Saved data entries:
== Segment start ==
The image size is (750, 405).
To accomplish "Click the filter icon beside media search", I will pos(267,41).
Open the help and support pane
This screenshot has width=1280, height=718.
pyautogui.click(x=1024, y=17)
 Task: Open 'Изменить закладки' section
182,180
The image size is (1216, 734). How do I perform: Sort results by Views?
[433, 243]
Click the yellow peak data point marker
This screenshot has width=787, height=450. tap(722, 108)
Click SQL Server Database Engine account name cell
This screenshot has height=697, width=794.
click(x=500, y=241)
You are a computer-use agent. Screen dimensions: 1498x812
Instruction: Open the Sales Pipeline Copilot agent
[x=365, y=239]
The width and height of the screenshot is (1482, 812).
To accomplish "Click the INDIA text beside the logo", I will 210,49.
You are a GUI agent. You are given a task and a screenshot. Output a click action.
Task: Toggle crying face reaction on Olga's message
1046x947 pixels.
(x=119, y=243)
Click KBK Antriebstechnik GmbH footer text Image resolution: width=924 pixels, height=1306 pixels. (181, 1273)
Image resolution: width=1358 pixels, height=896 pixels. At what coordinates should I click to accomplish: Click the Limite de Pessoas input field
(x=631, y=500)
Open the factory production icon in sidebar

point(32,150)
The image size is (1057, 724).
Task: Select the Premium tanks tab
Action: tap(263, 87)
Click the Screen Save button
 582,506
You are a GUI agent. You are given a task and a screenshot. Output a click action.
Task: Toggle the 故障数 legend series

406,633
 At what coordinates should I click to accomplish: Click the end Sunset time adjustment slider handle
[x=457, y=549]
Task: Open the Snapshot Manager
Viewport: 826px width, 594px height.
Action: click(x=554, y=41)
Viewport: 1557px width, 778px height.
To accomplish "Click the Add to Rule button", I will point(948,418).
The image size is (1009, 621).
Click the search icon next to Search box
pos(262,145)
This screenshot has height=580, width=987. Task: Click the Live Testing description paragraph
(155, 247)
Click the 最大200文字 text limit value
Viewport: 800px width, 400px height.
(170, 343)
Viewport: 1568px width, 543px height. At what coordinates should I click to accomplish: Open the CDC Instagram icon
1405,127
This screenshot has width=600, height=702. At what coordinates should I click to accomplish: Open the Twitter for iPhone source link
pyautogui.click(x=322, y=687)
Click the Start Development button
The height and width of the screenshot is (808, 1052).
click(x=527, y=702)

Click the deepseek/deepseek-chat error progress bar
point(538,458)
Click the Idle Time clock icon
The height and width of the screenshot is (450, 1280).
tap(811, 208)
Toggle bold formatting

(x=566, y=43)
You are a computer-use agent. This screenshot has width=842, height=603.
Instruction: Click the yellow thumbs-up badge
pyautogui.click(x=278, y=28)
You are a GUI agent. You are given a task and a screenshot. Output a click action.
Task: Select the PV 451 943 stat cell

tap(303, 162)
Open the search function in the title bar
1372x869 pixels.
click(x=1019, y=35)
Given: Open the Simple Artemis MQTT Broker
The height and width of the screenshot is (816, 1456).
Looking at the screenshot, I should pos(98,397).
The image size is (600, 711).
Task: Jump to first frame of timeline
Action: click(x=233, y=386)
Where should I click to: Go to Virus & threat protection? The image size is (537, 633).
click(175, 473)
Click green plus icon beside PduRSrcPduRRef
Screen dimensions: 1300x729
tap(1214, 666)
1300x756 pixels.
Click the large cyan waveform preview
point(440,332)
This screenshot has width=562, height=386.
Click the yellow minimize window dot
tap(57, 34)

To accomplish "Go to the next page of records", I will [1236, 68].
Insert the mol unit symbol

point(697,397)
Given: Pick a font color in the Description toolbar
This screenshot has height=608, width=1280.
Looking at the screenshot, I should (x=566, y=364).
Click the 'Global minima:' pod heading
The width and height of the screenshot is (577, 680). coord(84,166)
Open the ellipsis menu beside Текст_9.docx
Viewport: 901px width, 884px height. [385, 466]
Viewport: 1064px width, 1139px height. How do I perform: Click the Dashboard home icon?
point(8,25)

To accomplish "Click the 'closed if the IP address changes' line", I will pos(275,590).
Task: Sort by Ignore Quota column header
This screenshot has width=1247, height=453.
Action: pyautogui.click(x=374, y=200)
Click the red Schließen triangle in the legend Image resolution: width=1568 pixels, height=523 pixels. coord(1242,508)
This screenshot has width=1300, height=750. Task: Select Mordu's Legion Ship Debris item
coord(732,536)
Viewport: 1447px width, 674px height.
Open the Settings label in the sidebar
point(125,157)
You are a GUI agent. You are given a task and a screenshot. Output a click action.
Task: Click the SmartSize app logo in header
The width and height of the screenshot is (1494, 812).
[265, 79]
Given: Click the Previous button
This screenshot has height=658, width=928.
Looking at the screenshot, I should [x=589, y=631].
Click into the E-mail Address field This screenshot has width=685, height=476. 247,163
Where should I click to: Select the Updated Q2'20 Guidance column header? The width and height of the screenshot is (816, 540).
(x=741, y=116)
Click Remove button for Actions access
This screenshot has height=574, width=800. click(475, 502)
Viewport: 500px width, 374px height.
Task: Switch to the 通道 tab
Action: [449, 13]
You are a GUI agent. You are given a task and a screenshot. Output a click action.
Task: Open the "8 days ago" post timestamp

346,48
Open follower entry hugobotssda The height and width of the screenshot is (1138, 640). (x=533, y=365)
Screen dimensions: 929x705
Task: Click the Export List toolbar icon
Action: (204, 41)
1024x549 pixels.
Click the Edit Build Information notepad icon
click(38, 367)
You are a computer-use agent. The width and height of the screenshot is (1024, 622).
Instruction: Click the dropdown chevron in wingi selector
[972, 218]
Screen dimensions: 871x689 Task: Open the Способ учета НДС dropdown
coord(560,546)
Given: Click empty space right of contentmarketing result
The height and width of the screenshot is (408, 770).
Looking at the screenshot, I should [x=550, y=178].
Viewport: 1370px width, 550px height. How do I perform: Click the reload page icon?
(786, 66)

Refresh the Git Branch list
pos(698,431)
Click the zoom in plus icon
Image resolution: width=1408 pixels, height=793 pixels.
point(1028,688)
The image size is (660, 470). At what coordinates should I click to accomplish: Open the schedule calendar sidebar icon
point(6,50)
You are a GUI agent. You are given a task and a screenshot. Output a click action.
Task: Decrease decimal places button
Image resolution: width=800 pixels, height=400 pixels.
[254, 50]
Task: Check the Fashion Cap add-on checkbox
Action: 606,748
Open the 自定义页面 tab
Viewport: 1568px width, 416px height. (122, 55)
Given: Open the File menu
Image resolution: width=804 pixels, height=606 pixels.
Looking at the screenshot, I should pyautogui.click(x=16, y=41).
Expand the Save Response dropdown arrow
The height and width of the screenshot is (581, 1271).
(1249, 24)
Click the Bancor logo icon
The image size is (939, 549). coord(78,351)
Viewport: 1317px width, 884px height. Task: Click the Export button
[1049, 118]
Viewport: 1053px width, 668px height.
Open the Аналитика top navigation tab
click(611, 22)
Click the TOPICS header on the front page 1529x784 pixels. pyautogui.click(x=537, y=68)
== Segment end ==
* [EXERCISE DETAILS]: Search the entries above for lines containing the word "computer", and copy each one.

* [TASK RESPONSE]:
You are a computer-use agent. Screen dimensions: 1498x812
You are a computer-use agent. This screenshot has width=842, height=603.
You are a computer-use agent. The width and height of the screenshot is (1024, 622).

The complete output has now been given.